Acaban de cumplirse cinco años del fin de los peajes en Cataluña, pero estamos más cerca de recuperarlos.
No volverán mañana. Ni pasado mañana. Ni siquiera está decidido ni el cuándo ni el cómo –las barreras han pasado a mejor vida–. Pero se habla de ello. Algo se mueve.
Hace cinco años, retirar los peajes era poco menos que una cuestión de dignidad. Se levantaron las barreras y se acabó aquello de pagar por circular. Victoria. Fiesta. O no.

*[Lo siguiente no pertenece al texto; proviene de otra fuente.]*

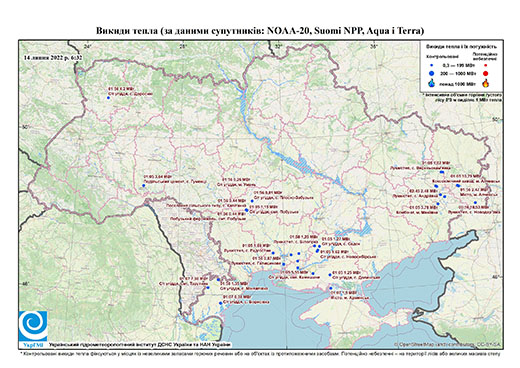
Task: Click the '14 липня 2022 р. 6:32' date label
Action: pyautogui.click(x=53, y=57)
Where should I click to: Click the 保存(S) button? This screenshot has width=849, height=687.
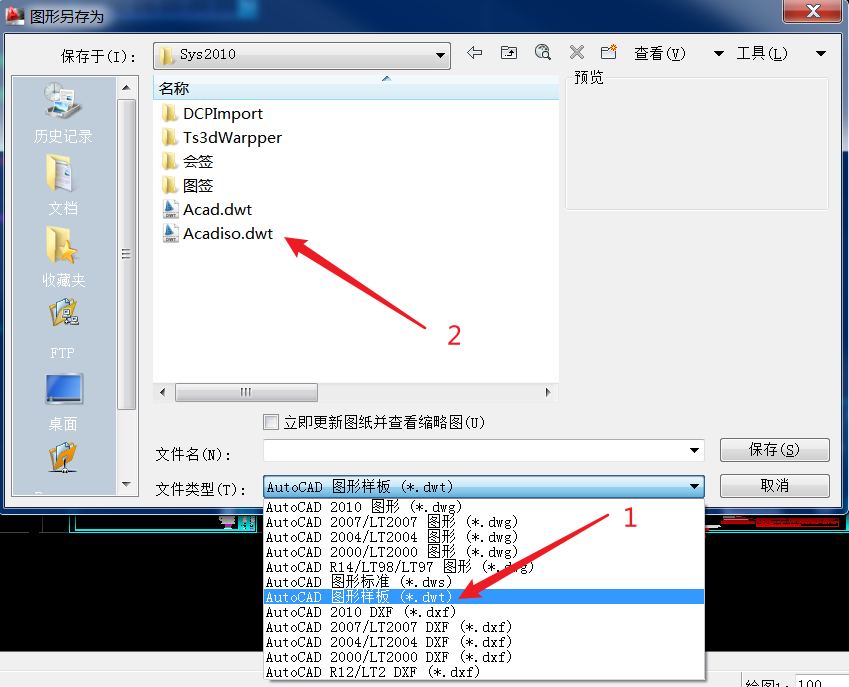click(x=774, y=450)
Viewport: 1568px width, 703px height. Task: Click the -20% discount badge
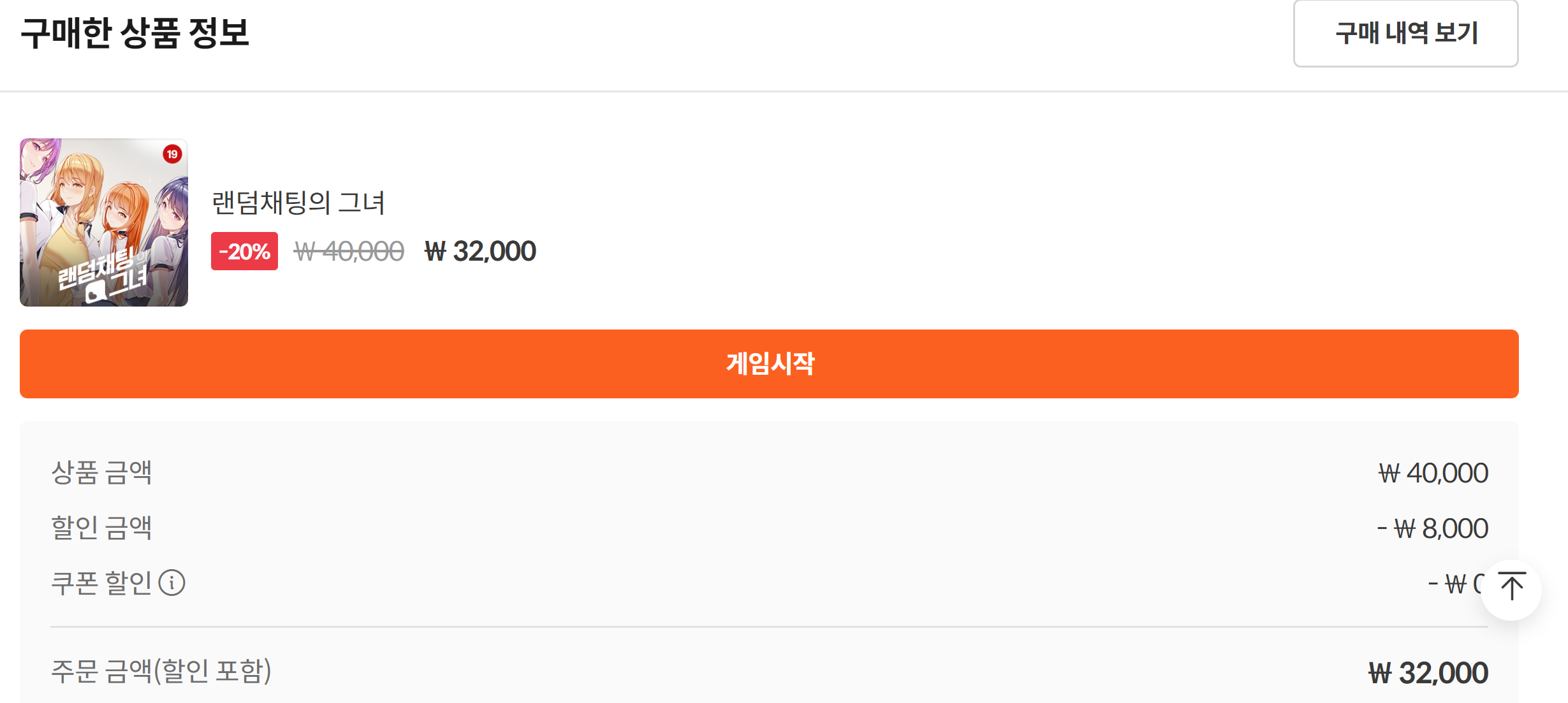[x=244, y=251]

Este lustro nos ha enseñado que no se hicieron bien los deberes. Que nadie supo calcular cómo afectaría realmente el fin del cobro por circular. Toca deshacer.

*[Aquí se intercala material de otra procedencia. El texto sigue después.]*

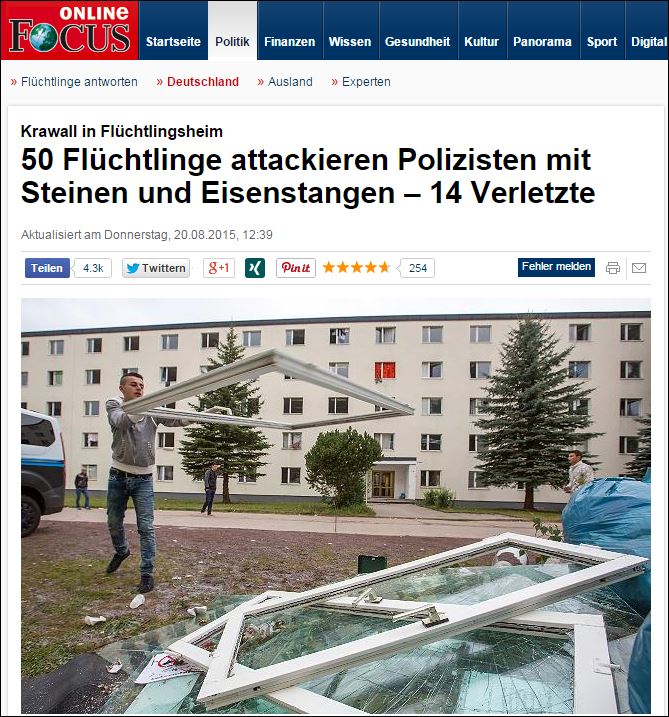Share with the Facebook Teilen button
The image size is (669, 717).
pos(47,268)
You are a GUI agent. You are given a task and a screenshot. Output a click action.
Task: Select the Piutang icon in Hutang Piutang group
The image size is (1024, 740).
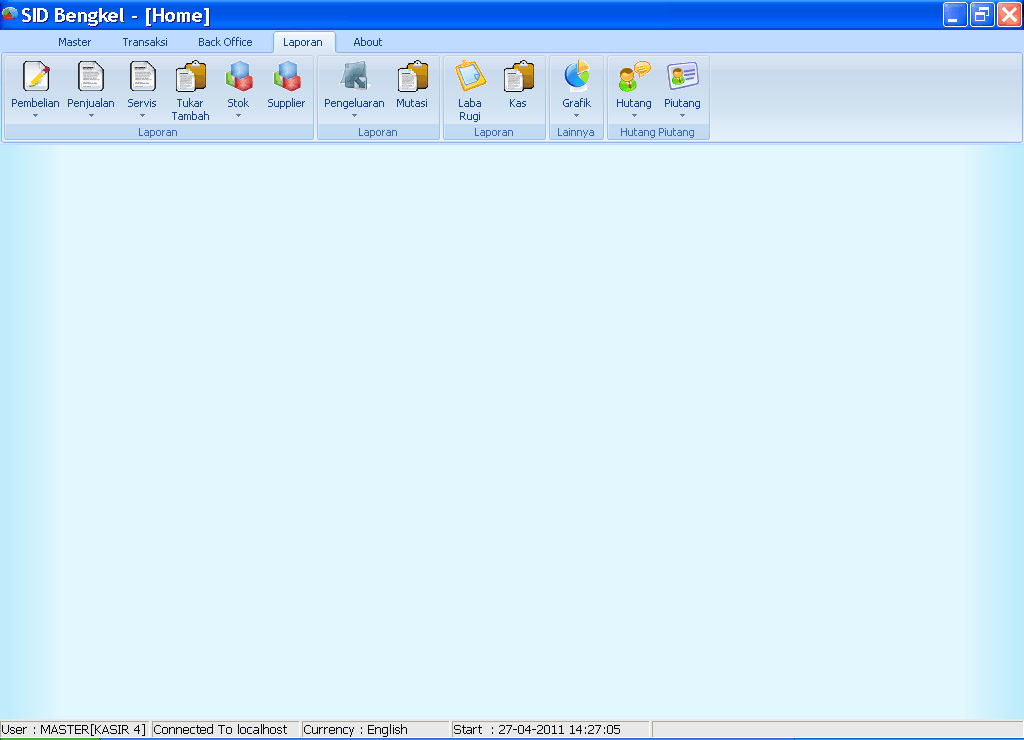point(682,80)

El presidente Illa ya ha admitido que la decisión merece una revisión.
Su secretario de Movilidad, Manel Nadal, ha llegado a poner plazo a la posibilidad de recuperarlos: dos o tres años, si existe consenso político.

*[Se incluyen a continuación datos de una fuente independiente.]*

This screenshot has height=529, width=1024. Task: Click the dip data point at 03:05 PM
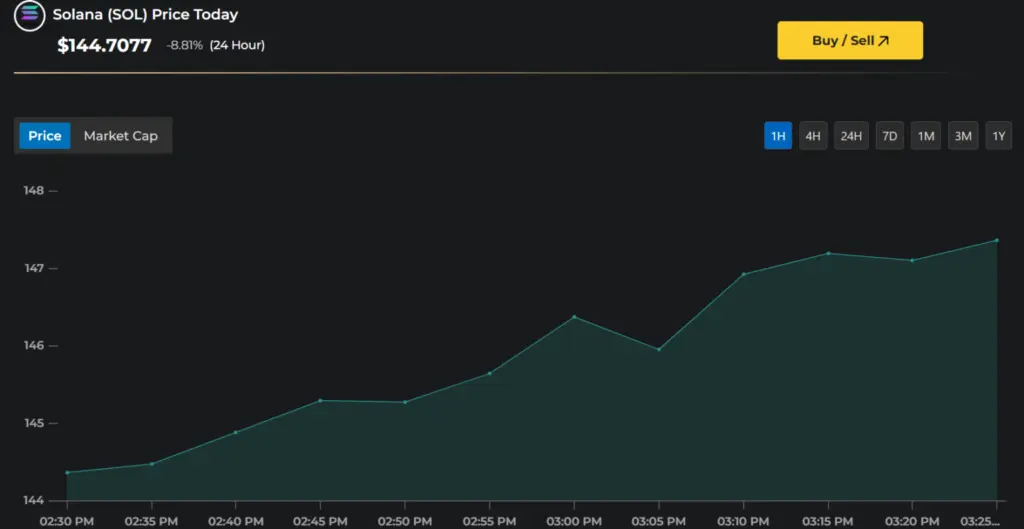pyautogui.click(x=658, y=349)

Y el Servei Català de Trànsit estudia modelos como el neerlandés, con un pago por uso que permitiría cobrar según la carretera, la hora o la congestión.
Todo está, pues, en el aire. La recuperación de los peajes ni siquiera llega a propuesta, promesa o compromiso. Está en la fase catalana por excelencia: la reflexión.
Y hay que reconocer que el Govern ha cambiado de actitud. Después de años de inmovilismo, ahora se revisa todo. Se estudia todo. Se debate todo.
Pero tras dos años de mandato, sin embargo, quizá ha llegado el momento de que el Ejecutivo de Illa empiece a hacer un poco más y a anunciar un poco menos.
De lo contrario, pueden pasar otros cinco años. No pasa nada. Illa quiere gobernar otros diez. Tiene tiempo si la aritmética se lo permite.
Además, tampoco hay prisa con los peajes, pues si se cumplen los plazos sugeridos por Nadal, la novedad llegaría peligrosamente cerca de las próximas elecciones.
La ciudadanía seguramente comprendería la recuperación del cobro, harta de la saturación de ciertas vías. Pero explicárselo a las puertas de las elecciones puede restar votos.
Sobre todo porque Aliança Catalana va como una moto. Las encuestas empiezan a situarla en unas cifras que hace no demasiado tiempo parecían imposibles.
De momento, Cataluña está un paso más cerca de recuperar los peajes. Pero solo un paso. El siguiente ya veremos quién se atreve a darlo.